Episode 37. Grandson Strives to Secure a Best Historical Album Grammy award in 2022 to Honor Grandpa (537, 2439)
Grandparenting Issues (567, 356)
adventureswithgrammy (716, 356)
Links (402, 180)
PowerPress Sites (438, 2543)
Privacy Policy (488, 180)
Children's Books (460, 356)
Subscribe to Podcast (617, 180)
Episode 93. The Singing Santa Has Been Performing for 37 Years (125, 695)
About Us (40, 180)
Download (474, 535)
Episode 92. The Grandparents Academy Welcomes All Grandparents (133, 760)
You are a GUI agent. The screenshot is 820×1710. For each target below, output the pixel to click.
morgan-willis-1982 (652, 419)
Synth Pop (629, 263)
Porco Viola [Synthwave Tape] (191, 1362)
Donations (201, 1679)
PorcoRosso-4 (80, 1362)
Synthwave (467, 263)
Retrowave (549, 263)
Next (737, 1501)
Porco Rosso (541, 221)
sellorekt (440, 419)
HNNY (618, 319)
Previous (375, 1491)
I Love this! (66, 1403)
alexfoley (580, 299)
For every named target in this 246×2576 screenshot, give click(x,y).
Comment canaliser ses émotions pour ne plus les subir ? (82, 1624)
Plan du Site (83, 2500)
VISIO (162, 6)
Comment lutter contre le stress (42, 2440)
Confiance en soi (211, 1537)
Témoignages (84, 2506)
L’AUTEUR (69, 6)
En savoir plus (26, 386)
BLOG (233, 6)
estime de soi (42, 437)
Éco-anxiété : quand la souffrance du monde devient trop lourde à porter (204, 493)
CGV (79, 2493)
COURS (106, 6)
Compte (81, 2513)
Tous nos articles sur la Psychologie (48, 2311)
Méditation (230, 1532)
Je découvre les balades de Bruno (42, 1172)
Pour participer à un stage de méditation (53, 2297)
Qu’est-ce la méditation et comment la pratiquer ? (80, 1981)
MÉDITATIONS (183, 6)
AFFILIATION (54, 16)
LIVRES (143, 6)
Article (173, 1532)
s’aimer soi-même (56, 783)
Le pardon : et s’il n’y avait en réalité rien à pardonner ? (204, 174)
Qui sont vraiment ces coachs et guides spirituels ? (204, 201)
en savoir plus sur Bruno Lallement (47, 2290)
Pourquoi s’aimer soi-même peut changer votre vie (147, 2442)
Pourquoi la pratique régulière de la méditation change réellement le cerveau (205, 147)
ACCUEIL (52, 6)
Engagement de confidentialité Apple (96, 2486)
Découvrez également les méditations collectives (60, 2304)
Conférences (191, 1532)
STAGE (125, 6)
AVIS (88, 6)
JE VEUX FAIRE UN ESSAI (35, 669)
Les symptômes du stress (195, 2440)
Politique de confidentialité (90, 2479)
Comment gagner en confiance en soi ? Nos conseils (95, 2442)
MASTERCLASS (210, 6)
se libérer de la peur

-.-.-

| PROBLEM REQUIREMENTS |
As listed above, the lines from the line with "About Us (40, 180)" to the line with "Le pardon : et" are to be echoed exactly, with both ends included and nothing added.

| ANSWER SECTION |
About Us (40, 180)
Download (474, 535)
Episode 92. The Grandparents Academy Welcomes All Grandparents (133, 760)
You are a GUI agent. The screenshot is 820×1710. For each target below, output the pixel to click.
morgan-willis-1982 (652, 419)
Synth Pop (629, 263)
Porco Viola [Synthwave Tape] (191, 1362)
Donations (201, 1679)
PorcoRosso-4 (80, 1362)
Synthwave (467, 263)
Retrowave (549, 263)
Next (737, 1501)
Porco Rosso (541, 221)
sellorekt (440, 419)
HNNY (618, 319)
Previous (375, 1491)
I Love this! (66, 1403)
alexfoley (580, 299)
For every named target in this 246×2576 screenshot, give click(x,y).
Comment canaliser ses émotions pour ne plus les subir ? (82, 1624)
Plan du Site (83, 2500)
VISIO (162, 6)
Comment lutter contre le stress (42, 2440)
Confiance en soi (211, 1537)
Témoignages (84, 2506)
L’AUTEUR (69, 6)
En savoir plus (26, 386)
BLOG (233, 6)
estime de soi (42, 437)
Éco-anxiété : quand la souffrance du monde devient trop lourde à porter (204, 493)
CGV (79, 2493)
COURS (106, 6)
Compte (81, 2513)
Tous nos articles sur la Psychologie (48, 2311)
Méditation (230, 1532)
Je découvre les balades de Bruno (42, 1172)
Pour participer à un stage de méditation (53, 2297)
Qu’est-ce la méditation et comment la pratiquer ? (80, 1981)
MÉDITATIONS (183, 6)
AFFILIATION (54, 16)
LIVRES (143, 6)
Article (173, 1532)
s’aimer soi-même (56, 783)
Le pardon : et s’il n’y avait en réalité rien à pardonner ? (204, 174)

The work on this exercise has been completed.